The recent drought events (e.g. 2022) highlighted the impacts caused by hydrological drought and low-flow events to society and ecosystems. The consequences of low-flow events in recent years emphasizes the urgent need for a structured low-flow risk management. The DryRivers project aims to develop a software-based tool for an effective support of low-flow risk management. The low-flow risk analysis is the core of the supporting tool and will be described in detail in this work.

In the field of flood risk applications, scenario-based calculations are often performed. Due to a relative short duration of flood events between a few days to a few weeks and in general negligible hydrological interaction between temporal distant flood events, a clear distinction of such events is quite simple. However, for low-flow risk modelling, the definition of scenarios is considerably more complex due to their long-term development and occurrence. Thus, hydrological conditions from previous years can be essential for the development of a low-flow event. Due to this, the use of long-term continuous time series seems to be more suitable for low-flow risk modelling than a scenario-based approach. This continuous approach has been used in flood risk analysis by Sairam et. al. (2021). In this work it is adapted and extended for low-flow risk analysis.
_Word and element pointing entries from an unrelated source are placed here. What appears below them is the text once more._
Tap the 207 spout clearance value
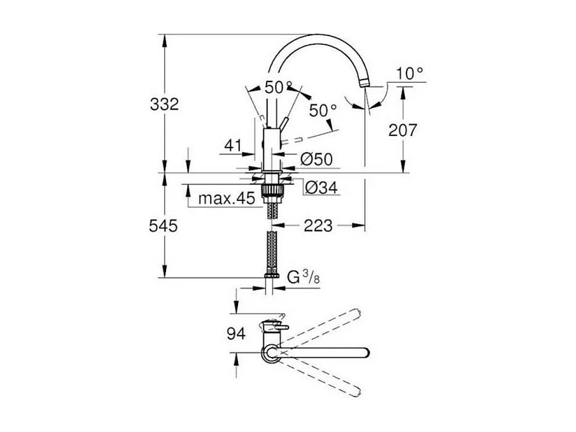(x=402, y=131)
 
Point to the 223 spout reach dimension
(x=318, y=225)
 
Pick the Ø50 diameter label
(x=316, y=158)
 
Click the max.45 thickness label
(x=226, y=199)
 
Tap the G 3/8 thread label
(x=304, y=278)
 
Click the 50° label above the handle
(x=279, y=87)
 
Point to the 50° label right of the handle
(x=323, y=110)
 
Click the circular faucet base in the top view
(x=270, y=352)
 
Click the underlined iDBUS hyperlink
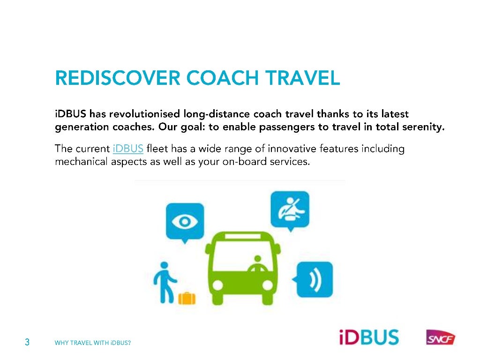click(x=128, y=150)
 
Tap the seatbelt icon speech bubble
click(x=291, y=209)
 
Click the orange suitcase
click(x=188, y=298)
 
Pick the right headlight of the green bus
click(x=267, y=284)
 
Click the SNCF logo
click(x=440, y=338)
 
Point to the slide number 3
click(x=27, y=342)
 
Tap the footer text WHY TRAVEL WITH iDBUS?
click(x=93, y=343)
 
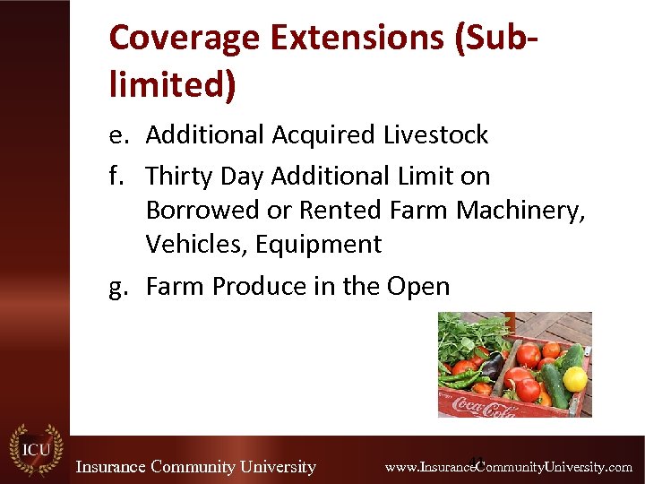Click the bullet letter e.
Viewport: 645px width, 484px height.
[x=117, y=135]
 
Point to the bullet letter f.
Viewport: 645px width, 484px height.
[x=116, y=176]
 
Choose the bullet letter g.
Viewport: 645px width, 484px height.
[x=117, y=287]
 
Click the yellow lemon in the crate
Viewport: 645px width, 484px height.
[x=575, y=378]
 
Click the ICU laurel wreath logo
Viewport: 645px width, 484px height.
[x=36, y=450]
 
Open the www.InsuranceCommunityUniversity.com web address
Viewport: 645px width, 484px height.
[x=508, y=467]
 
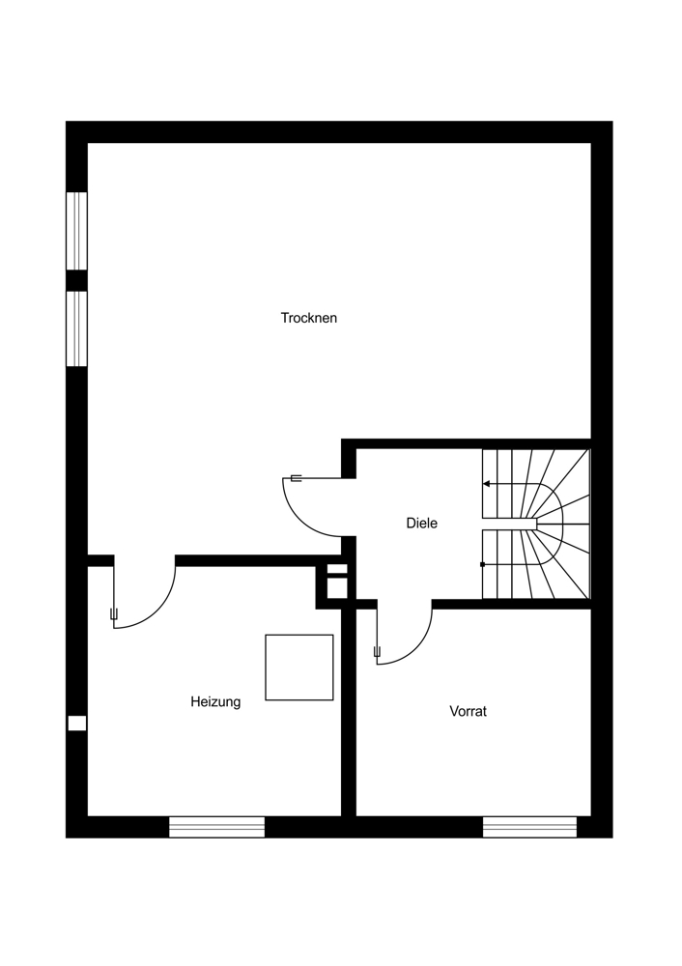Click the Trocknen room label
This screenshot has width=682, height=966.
click(x=309, y=318)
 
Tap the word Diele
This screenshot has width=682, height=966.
click(x=421, y=524)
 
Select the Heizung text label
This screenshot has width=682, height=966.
click(x=215, y=702)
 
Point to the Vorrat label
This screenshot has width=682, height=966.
click(x=468, y=711)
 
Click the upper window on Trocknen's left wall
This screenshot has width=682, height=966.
click(x=76, y=231)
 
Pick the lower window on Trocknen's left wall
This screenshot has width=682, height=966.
click(x=76, y=328)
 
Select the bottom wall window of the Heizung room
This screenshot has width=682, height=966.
click(x=216, y=827)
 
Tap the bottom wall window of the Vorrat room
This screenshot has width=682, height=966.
click(x=529, y=827)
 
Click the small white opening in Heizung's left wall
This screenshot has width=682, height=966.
click(x=76, y=723)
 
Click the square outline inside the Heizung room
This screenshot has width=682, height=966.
click(x=299, y=667)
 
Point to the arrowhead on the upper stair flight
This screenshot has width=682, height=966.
click(x=486, y=483)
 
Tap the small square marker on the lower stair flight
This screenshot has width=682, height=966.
click(x=482, y=564)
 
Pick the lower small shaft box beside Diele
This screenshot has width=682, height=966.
click(x=336, y=589)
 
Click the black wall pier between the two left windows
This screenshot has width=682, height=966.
click(x=76, y=280)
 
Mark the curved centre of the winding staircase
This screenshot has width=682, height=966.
click(x=551, y=523)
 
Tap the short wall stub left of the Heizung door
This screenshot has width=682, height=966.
click(x=100, y=560)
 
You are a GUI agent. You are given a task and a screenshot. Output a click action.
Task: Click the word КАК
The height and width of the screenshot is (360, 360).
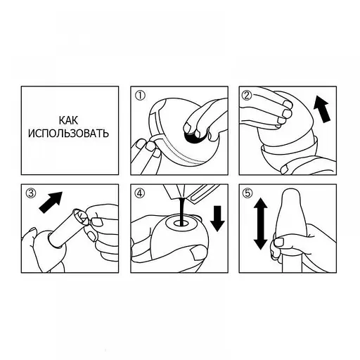point(68,120)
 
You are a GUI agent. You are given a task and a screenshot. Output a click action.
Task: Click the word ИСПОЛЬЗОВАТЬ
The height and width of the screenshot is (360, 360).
point(68,134)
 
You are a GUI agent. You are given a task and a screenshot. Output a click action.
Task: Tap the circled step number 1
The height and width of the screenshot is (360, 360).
point(141,96)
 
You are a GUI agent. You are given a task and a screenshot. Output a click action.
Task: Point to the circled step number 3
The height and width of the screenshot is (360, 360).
point(31,193)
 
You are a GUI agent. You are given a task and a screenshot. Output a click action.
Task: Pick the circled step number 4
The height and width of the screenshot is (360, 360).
point(140,193)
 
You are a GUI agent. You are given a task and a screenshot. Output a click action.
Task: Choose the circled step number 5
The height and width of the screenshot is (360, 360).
point(248,193)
The approach to low-flow risk analysis consists of four basic analyses. These include the meteorological-hydrological analysis, which generates synthetic long-term weather data - using, e.g., a stochastic weather generator - and transforms these weather data into long-term runoff time series. Therefore, a rainfall-runoff model is applied, considering the catchment-specific characteristics. The hydrodynamic analysis quantifies water levels, water temperatures and flow velocities along the river. Core of the analysis is a numerical 1D-river model, which calculates the hydraulic values using runoff time series and river characteristics (e.g., cross sections). The influence of the near-surface groundwater on the river by in-/exfiltration is considered via a bidirectionally coupled 2D-groundwater model. Water temperature is determined in a unidirectionally coupled temperature model. Weather data and hydraulic values are transformed into water temperature within the river. Based on the time series of the hydraulic values the consequences of low-flow are quantified as sum over the considered period within the analysis of consequences. Different categories of low-flow consequences are considered: socioeconomic consequences, e.g., for shipping or industrial water use, as well as ecological consequences for fish and macrozoobenthos. Threshold approaches for quantifying impacts are generally applied in both categories. Finally, in the risk analysis, the low-flow risk is calculated by dividing the damage sums per consequence category with the number of simulated years. This results in an annual low-flow risk, e.g., in €/a. The calculated low-flow risk is an essential basis for a transparent and objective decision support in low-flow risk management.

This research is funded within the research framework of WaX (Wasser-Extremereignisse) by the Federal Ministry of Education and Research of Germany.

 

Sairam, N., Brill, F., Sieg, T., Farrag, M., Kellermann, P. and Nguyen, V. D. (2021), Process‐Based Flood Risk Assessment for Germany, Earth's Future 9 (10), DOI: 10.1029/2021EF002259.